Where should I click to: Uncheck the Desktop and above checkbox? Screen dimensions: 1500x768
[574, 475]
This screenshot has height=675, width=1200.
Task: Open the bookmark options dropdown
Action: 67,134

☆ ☆ ☆ ☆

▸ **TASK DETAILS**: The full listing above needs to be transcribed exactly.

▸ **YOUR RESPONSE**:
Where should I click to: Uncheck the Desktop and above checkbox? Screen dimensions: 1500x768
[574, 475]
This screenshot has height=675, width=1200.
Task: Open the bookmark options dropdown
Action: 67,134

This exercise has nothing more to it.